Un tal Alcimo, que antes había sido sumo sacerdote, pero que se había desprestigiado en tiempo de la rebelión, comprendió que de ninguna forma volvería a ser aceptado para el servicio del altar sagrado.
Fue, pues, al encuentro del rey Demetrio, hacia el año ciento cincuenta y uno, y le ofreció una corona de oro, una palma y además unos ramos de olivo del Templo.
Aquel día no pidió nada, pero encontró una ocasión propicia para sus malos designios al ser llamado al consejo de Demetrio.

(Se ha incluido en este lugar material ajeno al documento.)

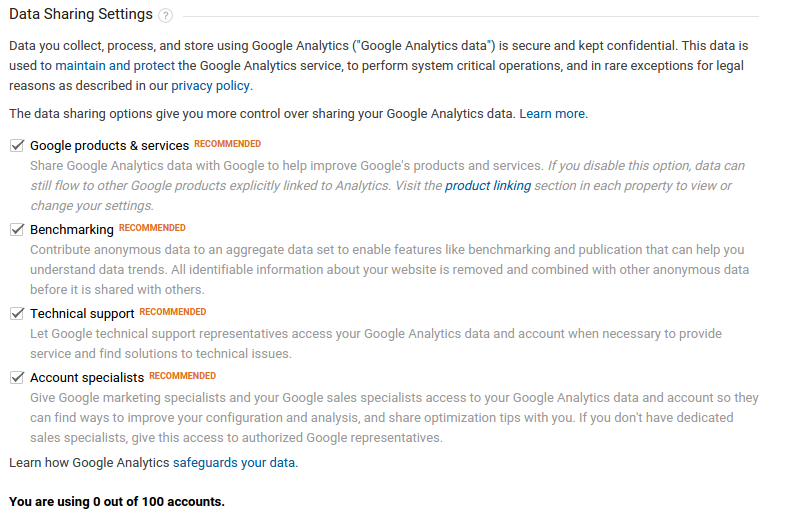Image resolution: width=793 pixels, height=523 pixels.
Task: Open the 'safeguards your data' link
Action: (235, 463)
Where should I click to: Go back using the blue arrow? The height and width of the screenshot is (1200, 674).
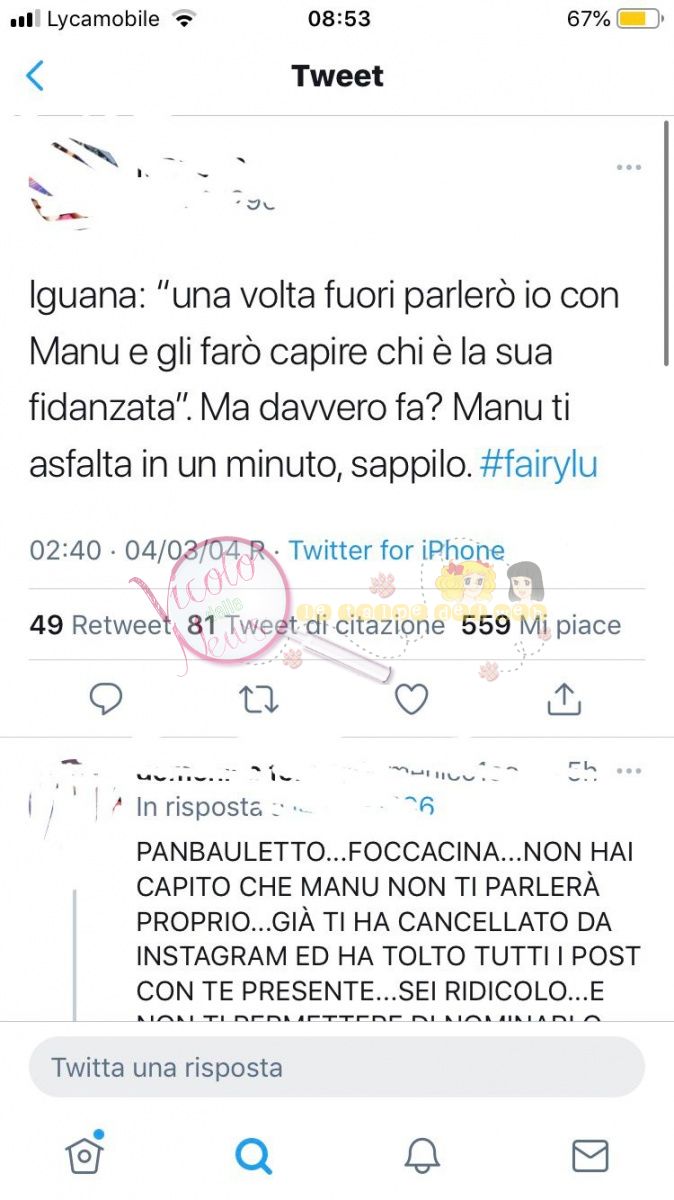tap(35, 76)
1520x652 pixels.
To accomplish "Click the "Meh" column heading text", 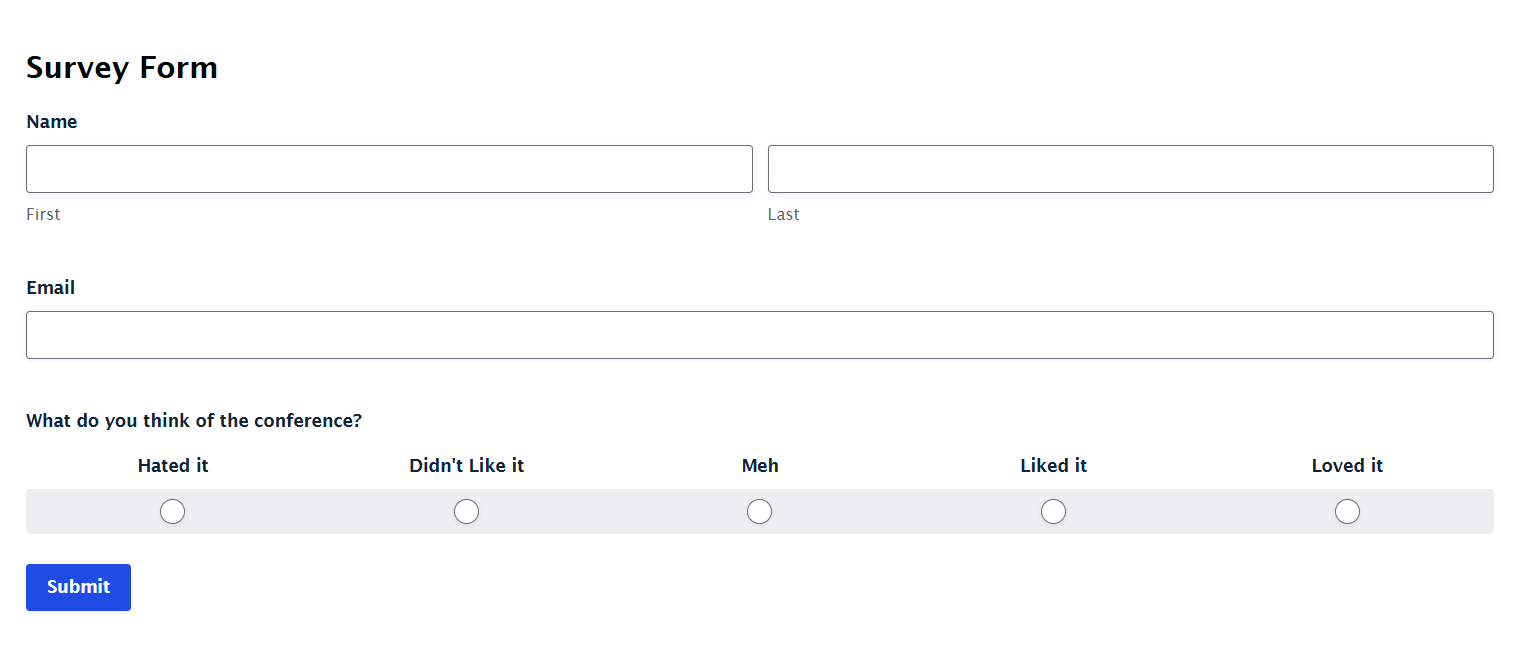I will (760, 466).
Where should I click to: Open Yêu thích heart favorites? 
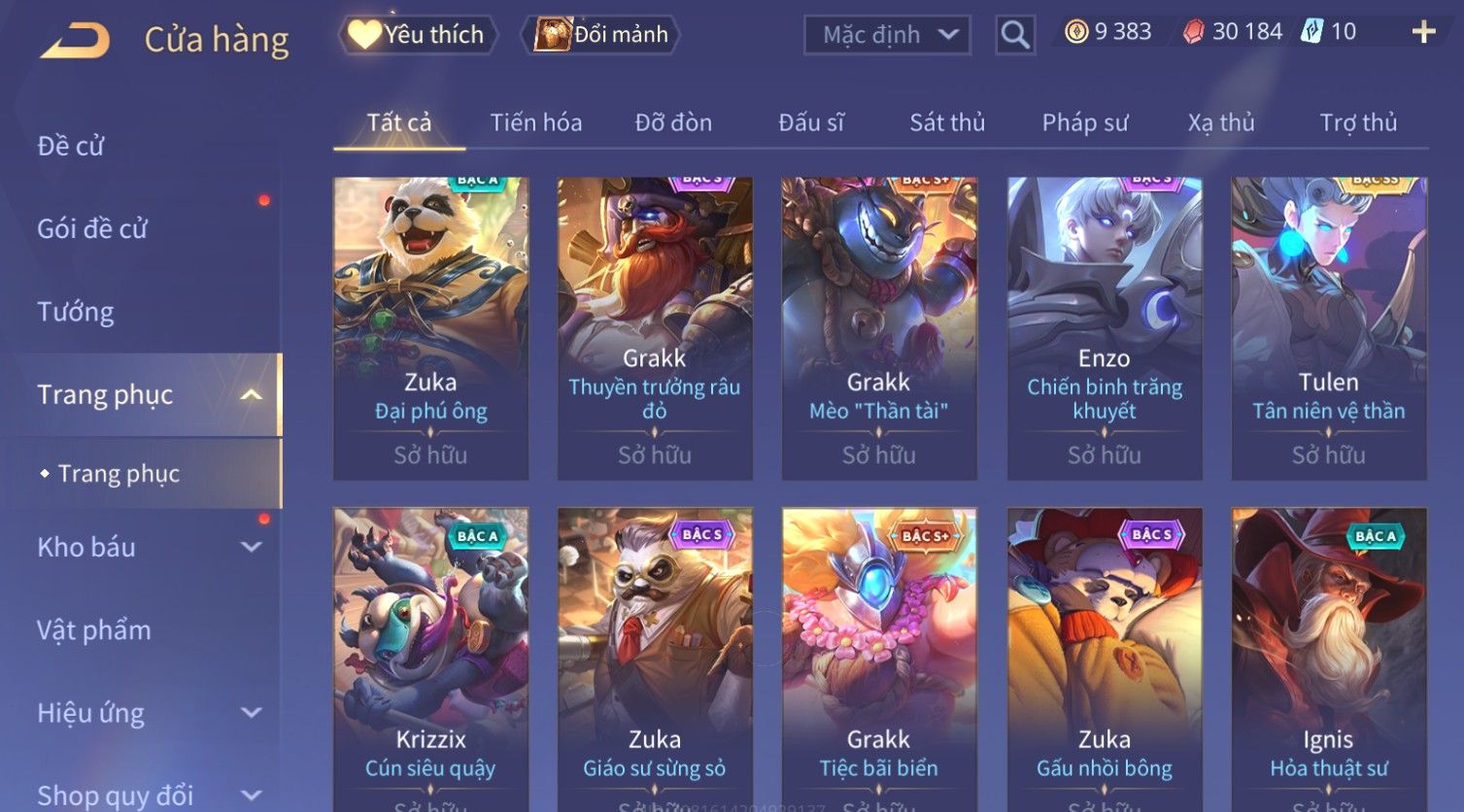point(418,34)
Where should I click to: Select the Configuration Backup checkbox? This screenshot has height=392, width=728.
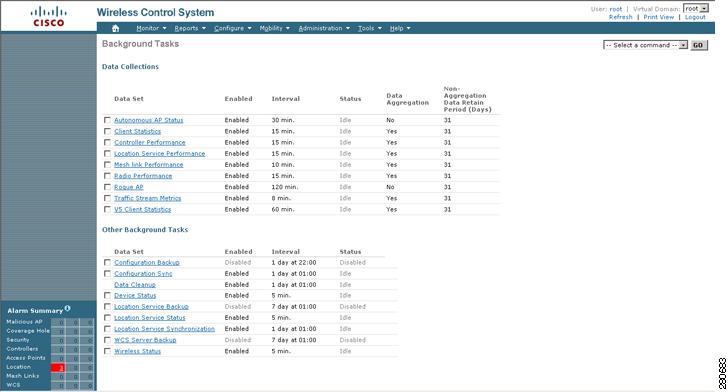107,262
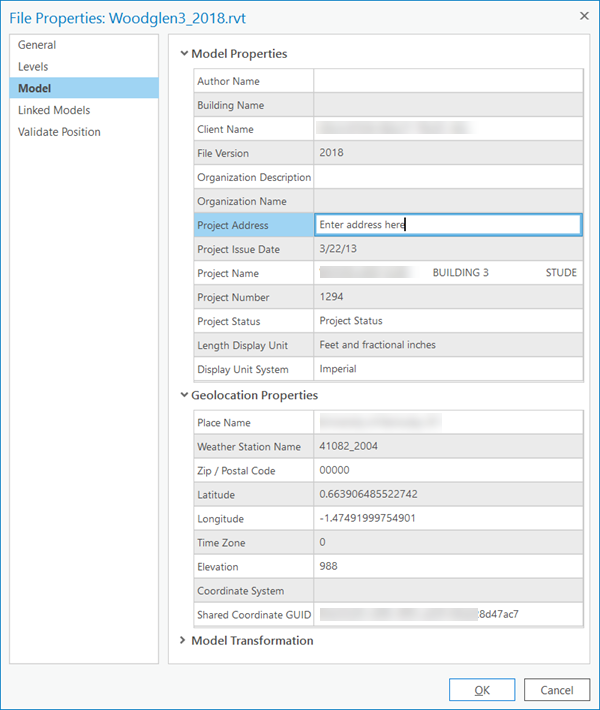Screen dimensions: 600x710
Task: Select the Model tab in sidebar
Action: coord(35,88)
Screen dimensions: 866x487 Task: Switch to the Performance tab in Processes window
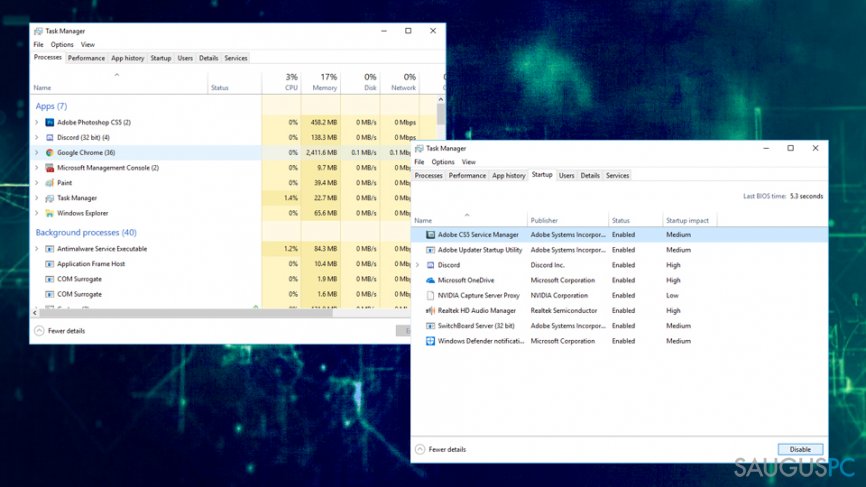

Cuando le preguntaron en qué disposiciones y ánimo se encontraban los judíos,
respondió: «Entre los judíos existe un partido, llamado asideo, encabezado por Judas Macabeo, que fomenta guerras y rebeliones e impide que se restablezca el orden en el país;
por eso yo fui despojado de la dignidad de mis antepasados, el sumo sacerdocio, y vine aquí,
mirando antes que todo los intereses del rey, pero también los de mis compatriotas, pues el fanatismo de esos hombres hunde nuestro pueblo en una gran miseria.
Entérate, oh rey, de todo esto, mira por nuestro país y por nuestra nación asediada por todas partes con esa benevolencia que tú tienes para todos;
pues mientras Judas subsista, le es imposible al Estado alcanzar la paz.»
En cuanto Alcimo dijo esto, los demás Amigos del Rey, que sentían aversión hacia Judas, se apresuraron a incitar a Demetrio contra él.
Designó inmediatamente a Nicanor, que dirigía el escuadrón de elefantes, lo nombró general para Judea
y lo envió con la orden de matar a Judas, dispersar a todos sus hombres y restablecer a Alcimo como sacerdote del Templo sublime.
Los paganos que habían huido de Judea por temor a Judas, acudieron muy numerosos a Nicanor, pensando que las desgracias y la derrota de los judíos serían victoria para ellos.
Cuando los hombres de Judas se enteraron de la venida de Nicanor y de la invasión de los paganos, se cubrieron de polvo, invocando a Aquel que había establecido a su pueblo para siempre y que, en cada oportunidad, protegía a los suyos con milagros manifiestos.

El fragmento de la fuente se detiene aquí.